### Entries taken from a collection

○ ○ ○ ○

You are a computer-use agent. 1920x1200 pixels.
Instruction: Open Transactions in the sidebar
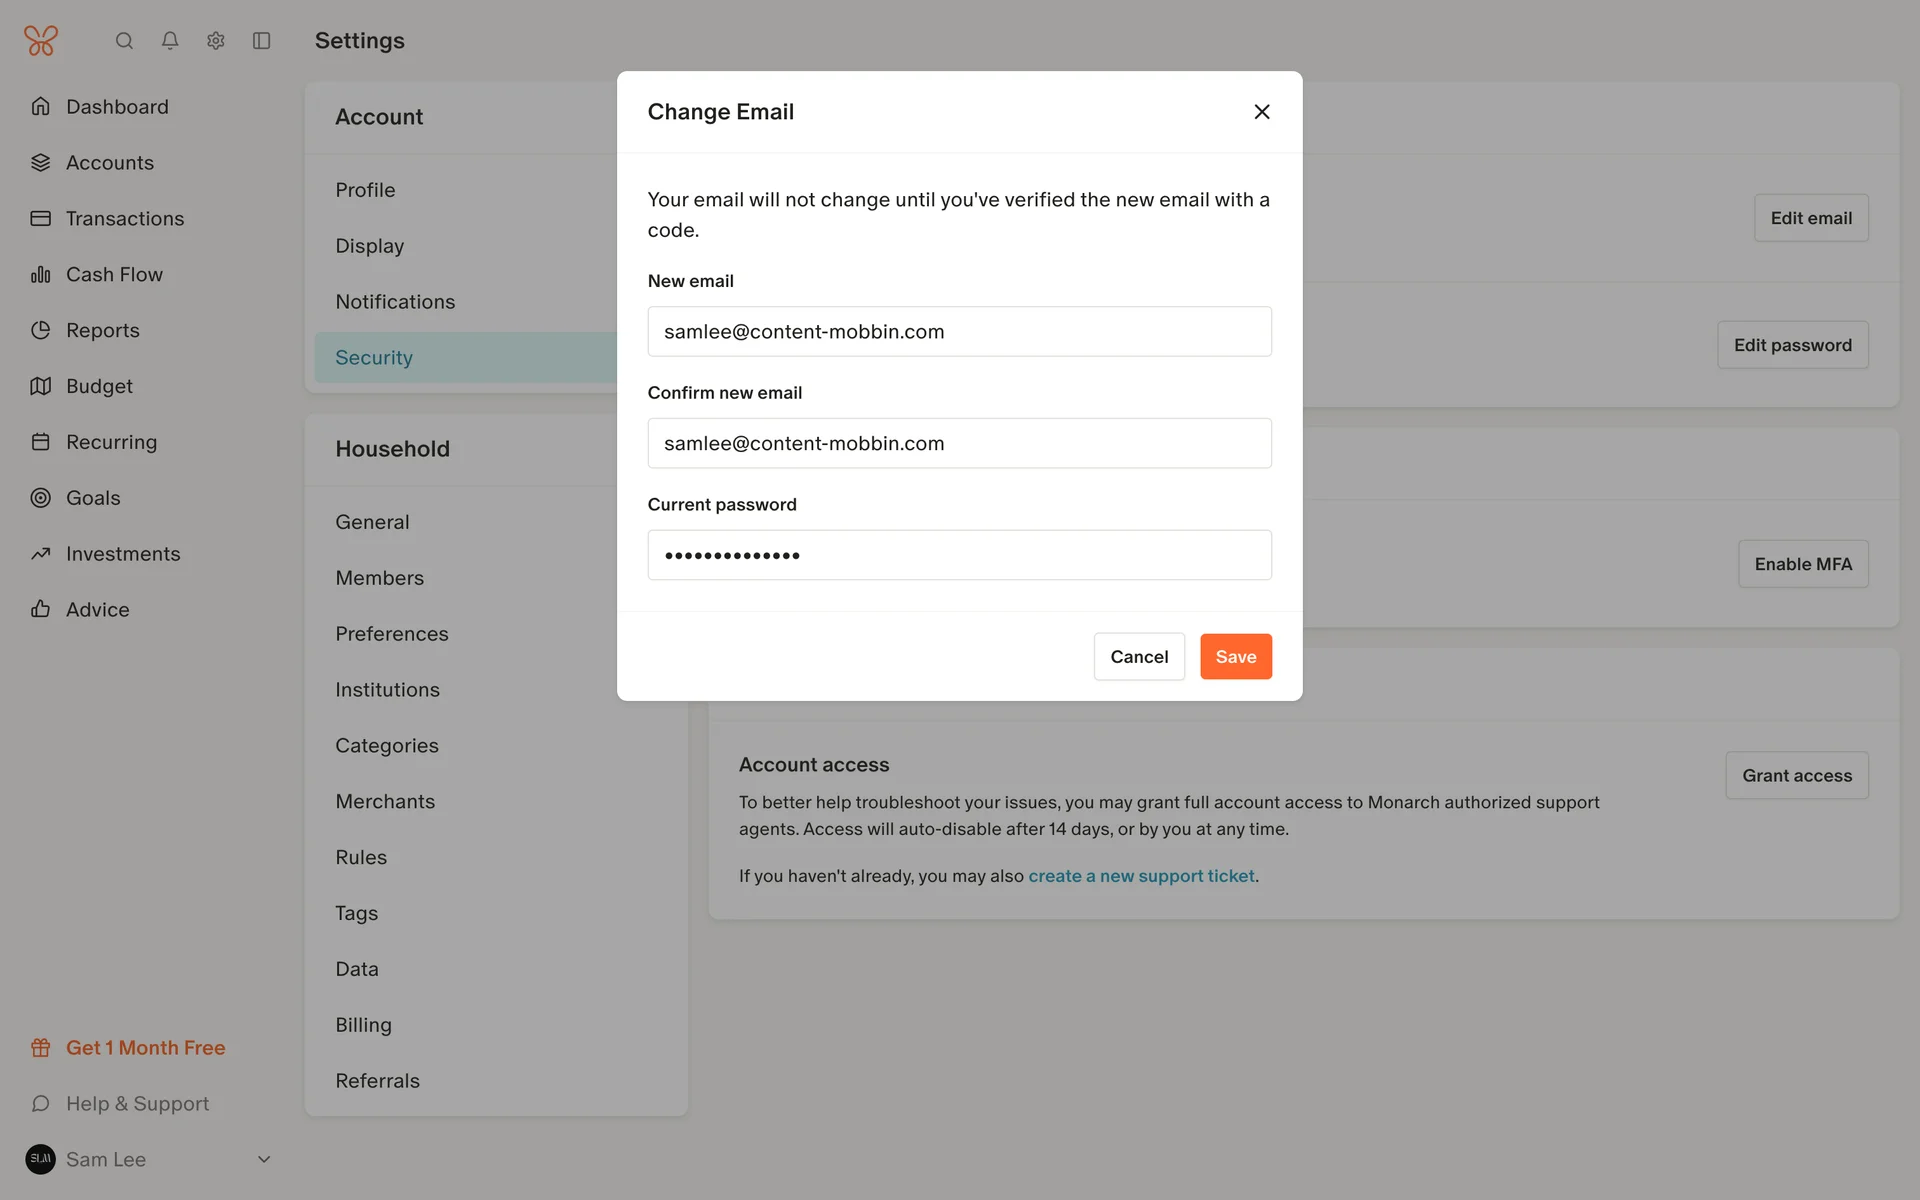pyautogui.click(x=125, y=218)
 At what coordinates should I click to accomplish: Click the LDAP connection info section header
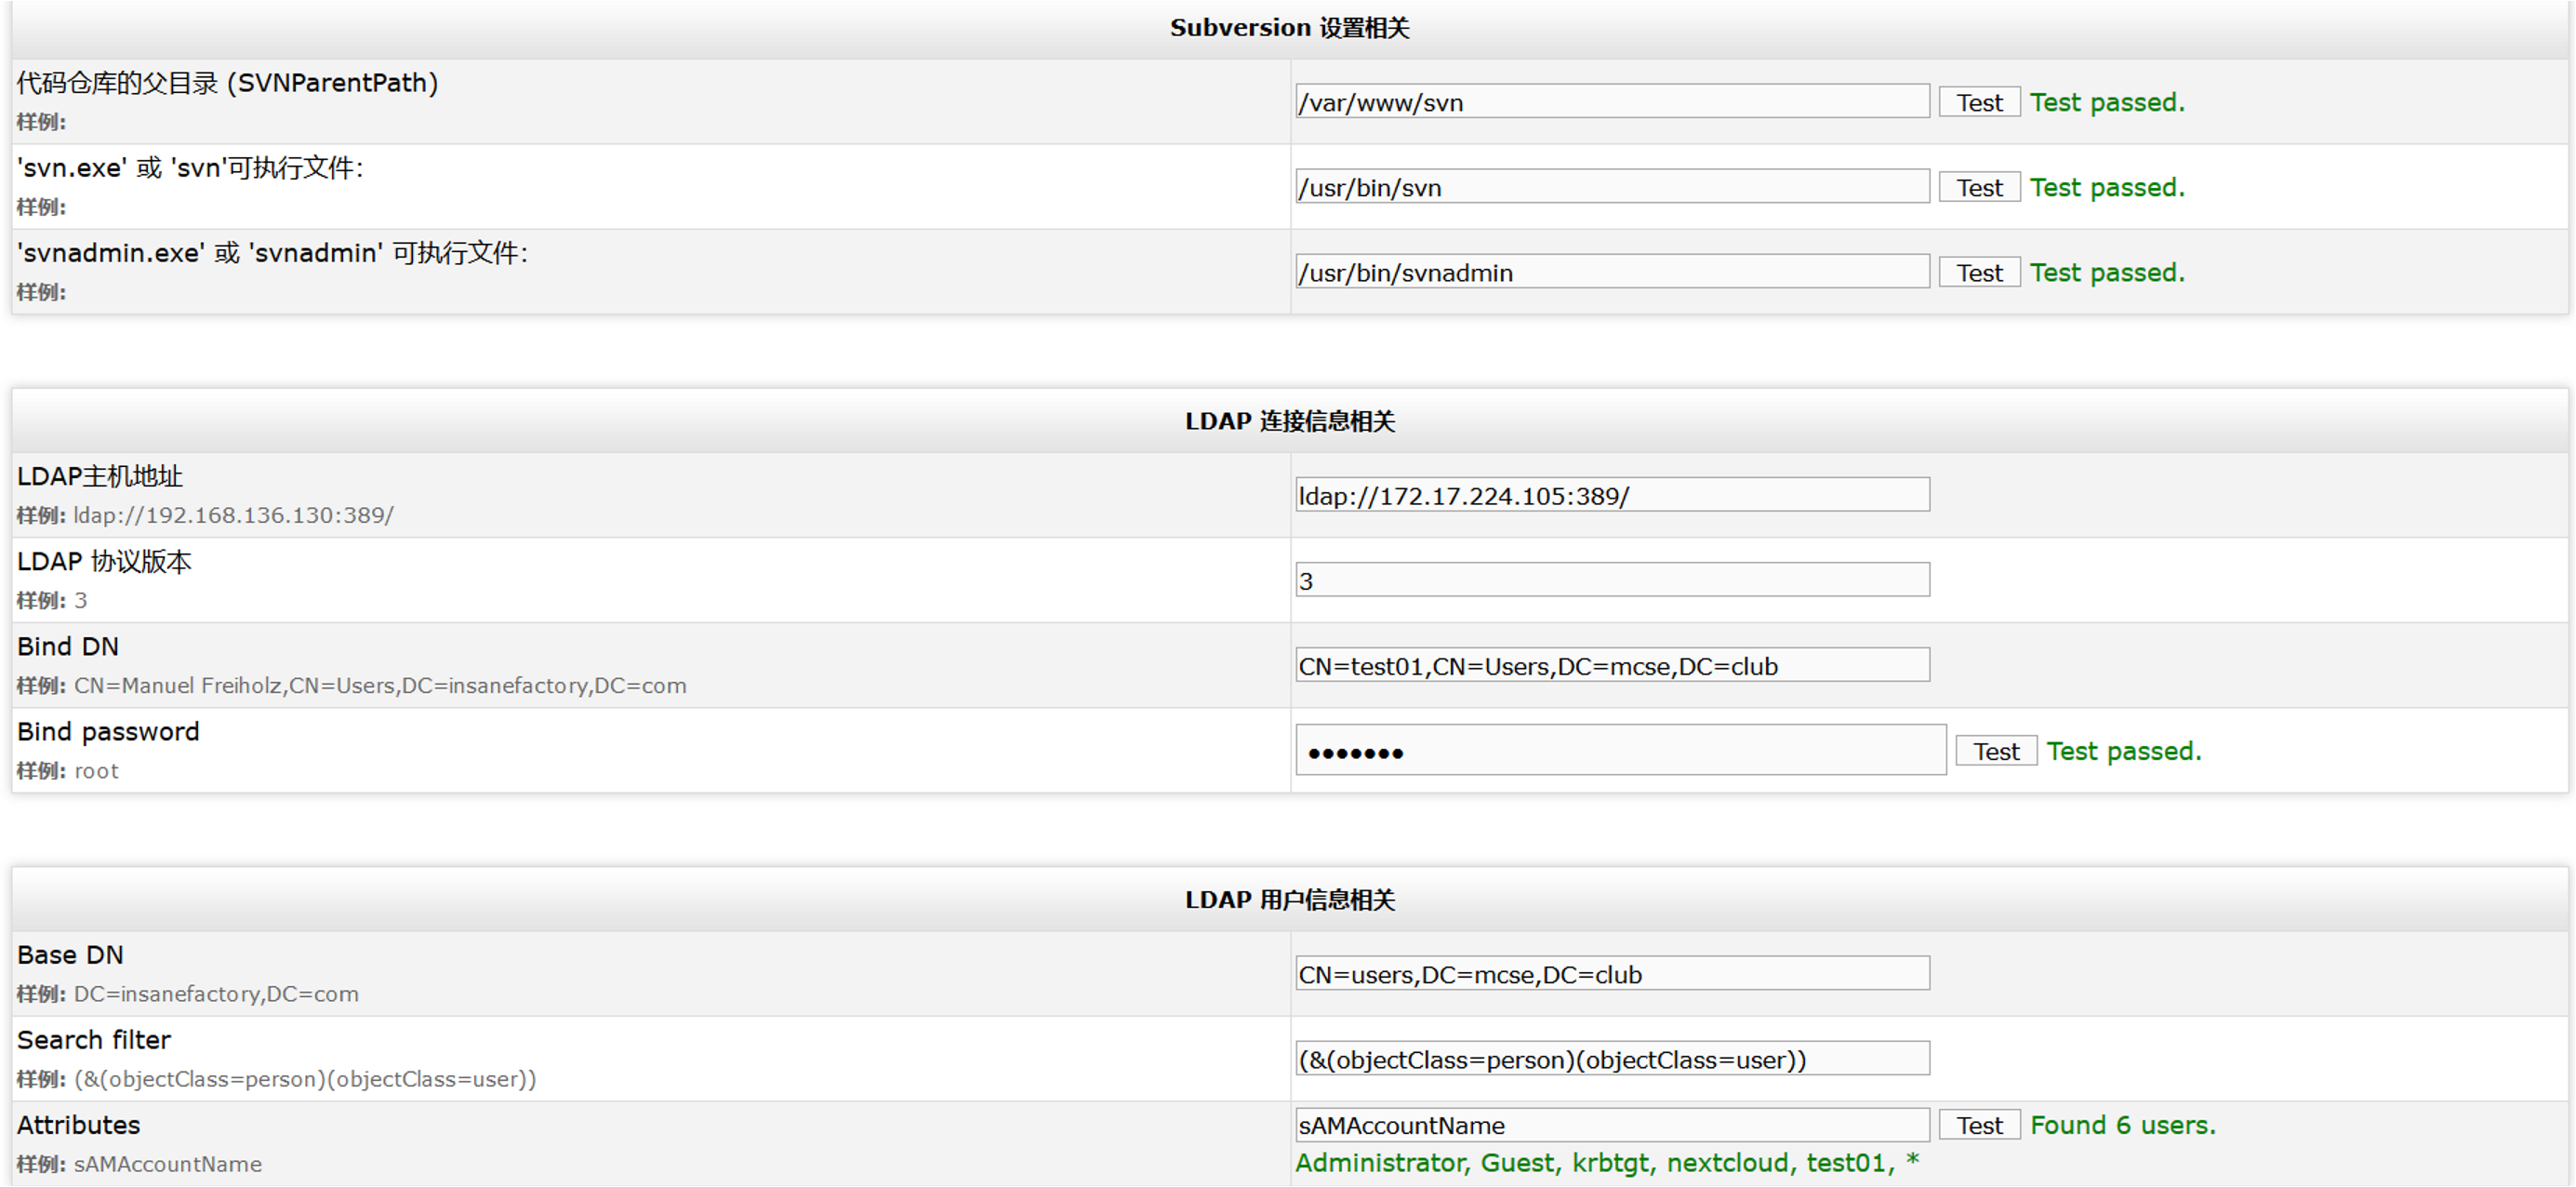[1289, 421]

○ ○ ○ ○

### WORK REQUIRED
Once the pictures are removed, repeat all of the data above exactly.

### REPLY TO THE TASK
You are a computer-use agent. 1920x1200 pixels.
Instruction: Open Transactions in the sidebar
pyautogui.click(x=125, y=218)
 At what coordinates should I click to accomplish: Click the LDAP connection info section header
[1289, 421]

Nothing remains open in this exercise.